[SET TASK 1]: Return the passage of the mailing-list message that begins at the words "[Lxc-users] [systemd-devel] Unable" and stops after "now being destructive?".

[TEXT SHOWN]:
[Lxc-users] [systemd-devel] Unable to run systemd in an LXC / cgroup container.

John lxc at jelmail.com
Fri Dec 7 14:56:19 UTC 2012


On 07/12/12 13:50, Serge Hallyn wrote:
> Quoting John (lxc at jelmail.com):
>> On 07/12/12 00:48, Serge Hallyn wrote:
>>> Quoting John (lxc at jelmail.com):
>>>> On 06/12/12 20:06, Dan Kegel wrote:
>>>>> On Thu, Dec 6, 2012 at 12:00 PM, John <lxc at jelmail.com> wrote:
>>>>>> While on the subject, any reason for lxc-destroy now being destructive?
>>>>> Wait, isn't that the point?  It's in the name and all.
>>>>>
>>>>> When was it ever nondestructive?
>>>>>
>>>> It only destroyed the configuration in /var/lib and never deleted the
>>>> root filesystem until very recently (0.8.0, I guess).
>>> Was your rootfs a symbolic link by chance?  I'm guessing commit
>>> 55116c42e767ce795f796fc51cd2ef7d76cf18af is what you're seeing.  Before
>>> that it did remove the rootfs, but if your rootfs was a symlink it
>>> happened to not do it.  That wasn't by intent.

[SET TASK 2]: In the rows, begin at the line that has "Given: Click the Embed this Tweet link" and stop after the final line of the rows. Change "Embed this Tweet" to "Share this Tweet" in those lines, leave the rest of them unchanged, and omit the picture.

[ROWS]:
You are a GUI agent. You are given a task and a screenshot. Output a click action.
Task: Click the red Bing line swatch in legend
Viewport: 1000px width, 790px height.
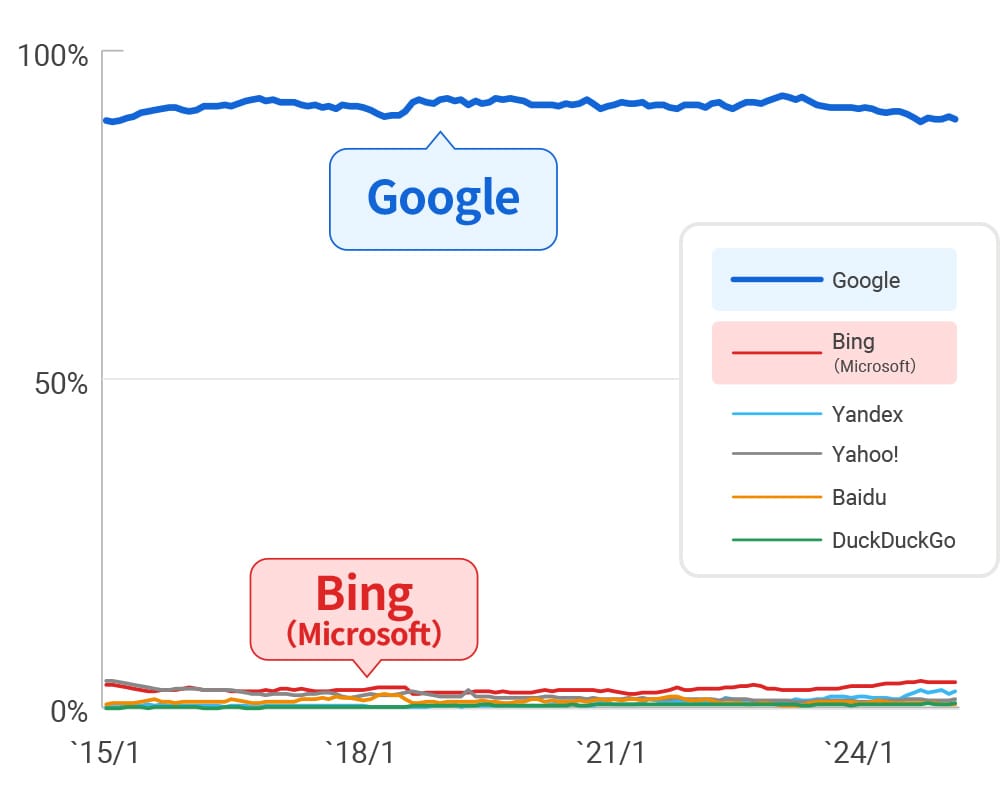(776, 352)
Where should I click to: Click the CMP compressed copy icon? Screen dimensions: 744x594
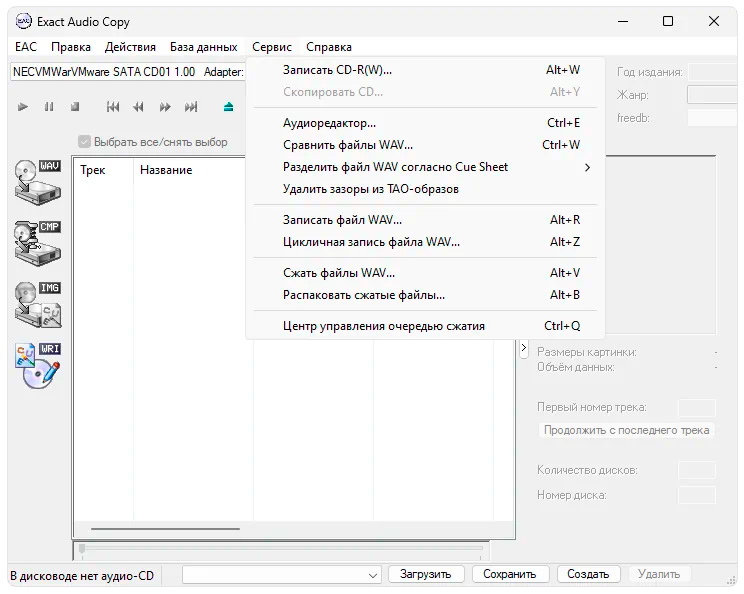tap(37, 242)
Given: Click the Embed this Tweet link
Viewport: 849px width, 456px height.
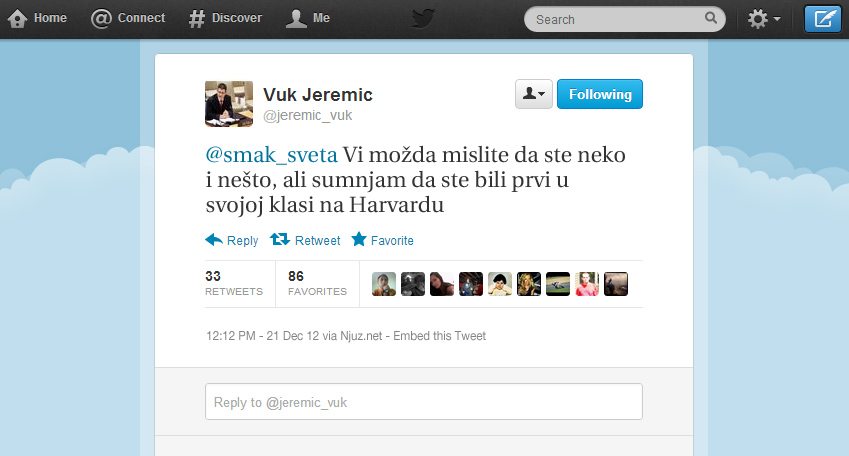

[WRITTEN RESPONSE 1]:
[Lxc-users] [systemd-devel] Unable to run systemd in an LXC / cgroup container.

John lxc at jelmail.com
Fri Dec 7 14:56:19 UTC 2012


On 07/12/12 13:50, Serge Hallyn wrote:
> Quoting John (lxc at jelmail.com):
>> On 07/12/12 00:48, Serge Hallyn wrote:
>>> Quoting John (lxc at jelmail.com):
>>>> On 06/12/12 20:06, Dan Kegel wrote:
>>>>> On Thu, Dec 6, 2012 at 12:00 PM, John <lxc at jelmail.com> wrote:
>>>>>> While on the subject, any reason for lxc-destroy now being destructive?

[WRITTEN RESPONSE 2]:
Given: Click the Share this Tweet link
Viewport: 849px width, 456px height.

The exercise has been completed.